(Source records)
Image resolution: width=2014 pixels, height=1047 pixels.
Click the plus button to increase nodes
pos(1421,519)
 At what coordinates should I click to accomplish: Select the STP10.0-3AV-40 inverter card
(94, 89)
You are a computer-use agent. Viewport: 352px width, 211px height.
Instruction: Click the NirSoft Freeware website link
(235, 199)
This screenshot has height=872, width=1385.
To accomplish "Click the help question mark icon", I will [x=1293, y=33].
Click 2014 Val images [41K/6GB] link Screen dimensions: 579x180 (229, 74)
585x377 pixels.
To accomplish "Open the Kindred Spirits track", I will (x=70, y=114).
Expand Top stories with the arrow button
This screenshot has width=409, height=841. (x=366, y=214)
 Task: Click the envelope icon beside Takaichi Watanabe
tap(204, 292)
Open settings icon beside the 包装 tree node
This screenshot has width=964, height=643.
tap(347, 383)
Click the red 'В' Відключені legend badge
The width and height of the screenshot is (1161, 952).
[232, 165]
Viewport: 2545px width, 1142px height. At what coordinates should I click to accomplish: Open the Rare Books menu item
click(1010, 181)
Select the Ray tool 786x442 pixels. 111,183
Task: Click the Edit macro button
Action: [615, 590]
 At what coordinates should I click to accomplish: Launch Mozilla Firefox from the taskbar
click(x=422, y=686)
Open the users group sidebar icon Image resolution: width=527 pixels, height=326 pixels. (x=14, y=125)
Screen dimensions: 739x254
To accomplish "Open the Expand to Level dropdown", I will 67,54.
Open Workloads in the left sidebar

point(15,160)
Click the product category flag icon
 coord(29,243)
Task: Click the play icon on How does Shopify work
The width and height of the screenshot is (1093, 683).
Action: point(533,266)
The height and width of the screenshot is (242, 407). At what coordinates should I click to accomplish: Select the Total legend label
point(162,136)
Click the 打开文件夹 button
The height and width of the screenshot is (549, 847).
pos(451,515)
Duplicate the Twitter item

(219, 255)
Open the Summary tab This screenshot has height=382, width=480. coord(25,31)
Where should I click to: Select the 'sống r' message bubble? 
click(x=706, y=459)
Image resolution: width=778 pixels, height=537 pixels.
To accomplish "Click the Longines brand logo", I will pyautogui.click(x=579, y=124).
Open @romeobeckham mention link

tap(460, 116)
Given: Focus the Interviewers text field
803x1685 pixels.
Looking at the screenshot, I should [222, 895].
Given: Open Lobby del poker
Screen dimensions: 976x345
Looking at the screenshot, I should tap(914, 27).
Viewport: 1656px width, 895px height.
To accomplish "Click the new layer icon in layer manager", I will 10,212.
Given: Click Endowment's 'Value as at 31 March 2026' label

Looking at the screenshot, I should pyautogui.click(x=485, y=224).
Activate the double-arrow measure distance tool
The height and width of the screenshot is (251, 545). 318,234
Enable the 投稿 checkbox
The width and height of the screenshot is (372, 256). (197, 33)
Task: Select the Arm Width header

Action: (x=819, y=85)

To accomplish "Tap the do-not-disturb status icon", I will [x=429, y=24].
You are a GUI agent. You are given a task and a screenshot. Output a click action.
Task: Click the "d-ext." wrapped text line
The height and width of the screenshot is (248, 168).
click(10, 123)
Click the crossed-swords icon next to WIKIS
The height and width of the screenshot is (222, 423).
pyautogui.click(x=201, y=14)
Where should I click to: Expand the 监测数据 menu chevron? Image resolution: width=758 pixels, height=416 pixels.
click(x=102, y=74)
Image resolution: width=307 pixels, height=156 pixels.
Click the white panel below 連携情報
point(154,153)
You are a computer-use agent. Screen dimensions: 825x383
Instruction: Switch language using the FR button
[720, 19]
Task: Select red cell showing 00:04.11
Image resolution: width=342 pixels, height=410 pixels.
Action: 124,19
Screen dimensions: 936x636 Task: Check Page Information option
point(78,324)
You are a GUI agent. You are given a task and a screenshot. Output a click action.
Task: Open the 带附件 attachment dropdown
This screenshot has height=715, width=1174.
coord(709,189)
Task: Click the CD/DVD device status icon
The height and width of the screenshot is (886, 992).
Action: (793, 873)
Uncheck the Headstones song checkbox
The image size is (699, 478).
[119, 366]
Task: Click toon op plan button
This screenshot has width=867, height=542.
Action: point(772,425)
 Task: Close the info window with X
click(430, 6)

### TASK DETAILS
Using the exact wording, write out all of the records.

### SOLUTION TO THIS TASK
Image resolution: width=2014 pixels, height=1047 pixels.
Click the plus button to increase nodes
pos(1421,519)
 At what coordinates should I click to accomplish: Select the STP10.0-3AV-40 inverter card
(94, 89)
You are a computer-use agent. Viewport: 352px width, 211px height.
Instruction: Click the NirSoft Freeware website link
(235, 199)
This screenshot has height=872, width=1385.
To accomplish "Click the help question mark icon", I will [x=1293, y=33].
Click 2014 Val images [41K/6GB] link Screen dimensions: 579x180 (229, 74)
585x377 pixels.
To accomplish "Open the Kindred Spirits track", I will (x=70, y=114).
Expand Top stories with the arrow button
This screenshot has width=409, height=841. (x=366, y=214)
 Task: Click the envelope icon beside Takaichi Watanabe
tap(204, 292)
Open settings icon beside the 包装 tree node
This screenshot has width=964, height=643.
tap(347, 383)
Click the red 'В' Відключені legend badge
The width and height of the screenshot is (1161, 952).
[232, 165]
Viewport: 2545px width, 1142px height. At what coordinates should I click to accomplish: Open the Rare Books menu item
click(1010, 181)
Select the Ray tool 786x442 pixels. 111,183
Task: Click the Edit macro button
Action: [615, 590]
 At what coordinates should I click to accomplish: Launch Mozilla Firefox from the taskbar
click(x=422, y=686)
Open the users group sidebar icon Image resolution: width=527 pixels, height=326 pixels. (x=14, y=125)
Screen dimensions: 739x254
To accomplish "Open the Expand to Level dropdown", I will 67,54.
Open Workloads in the left sidebar

point(15,160)
Click the product category flag icon
 coord(29,243)
Task: Click the play icon on How does Shopify work
The width and height of the screenshot is (1093, 683).
Action: point(533,266)
The height and width of the screenshot is (242, 407). At what coordinates should I click to accomplish: Select the Total legend label
point(162,136)
Click the 打开文件夹 button
The height and width of the screenshot is (549, 847).
pos(451,515)
Duplicate the Twitter item

(219, 255)
Open the Summary tab This screenshot has height=382, width=480. coord(25,31)
Where should I click to: Select the 'sống r' message bubble? 
click(x=706, y=459)
Image resolution: width=778 pixels, height=537 pixels.
To accomplish "Click the Longines brand logo", I will pyautogui.click(x=579, y=124).
Open @romeobeckham mention link

tap(460, 116)
Given: Focus the Interviewers text field
803x1685 pixels.
Looking at the screenshot, I should [222, 895].
Given: Open Lobby del poker
Screen dimensions: 976x345
Looking at the screenshot, I should tap(914, 27).
Viewport: 1656px width, 895px height.
To accomplish "Click the new layer icon in layer manager", I will 10,212.
Given: Click Endowment's 'Value as at 31 March 2026' label

Looking at the screenshot, I should pyautogui.click(x=485, y=224).
Activate the double-arrow measure distance tool
The height and width of the screenshot is (251, 545). 318,234
Enable the 投稿 checkbox
The width and height of the screenshot is (372, 256). (197, 33)
Task: Select the Arm Width header

Action: (x=819, y=85)

To accomplish "Tap the do-not-disturb status icon", I will [x=429, y=24].
You are a GUI agent. You are given a task and a screenshot. Output a click action.
Task: Click the "d-ext." wrapped text line
The height and width of the screenshot is (248, 168).
click(10, 123)
Click the crossed-swords icon next to WIKIS
The height and width of the screenshot is (222, 423).
pyautogui.click(x=201, y=14)
Where should I click to: Expand the 监测数据 menu chevron? Image resolution: width=758 pixels, height=416 pixels.
click(x=102, y=74)
Image resolution: width=307 pixels, height=156 pixels.
Click the white panel below 連携情報
point(154,153)
You are a computer-use agent. Screen dimensions: 825x383
Instruction: Switch language using the FR button
[720, 19]
Task: Select red cell showing 00:04.11
Image resolution: width=342 pixels, height=410 pixels.
Action: 124,19
Screen dimensions: 936x636 Task: Check Page Information option
point(78,324)
You are a GUI agent. You are given a task and a screenshot. Output a click action.
Task: Open the 带附件 attachment dropdown
This screenshot has height=715, width=1174.
coord(709,189)
Task: Click the CD/DVD device status icon
The height and width of the screenshot is (886, 992).
Action: (793, 873)
Uncheck the Headstones song checkbox
The image size is (699, 478).
[119, 366]
Task: Click toon op plan button
This screenshot has width=867, height=542.
Action: point(772,425)
 Task: Close the info window with X
click(430, 6)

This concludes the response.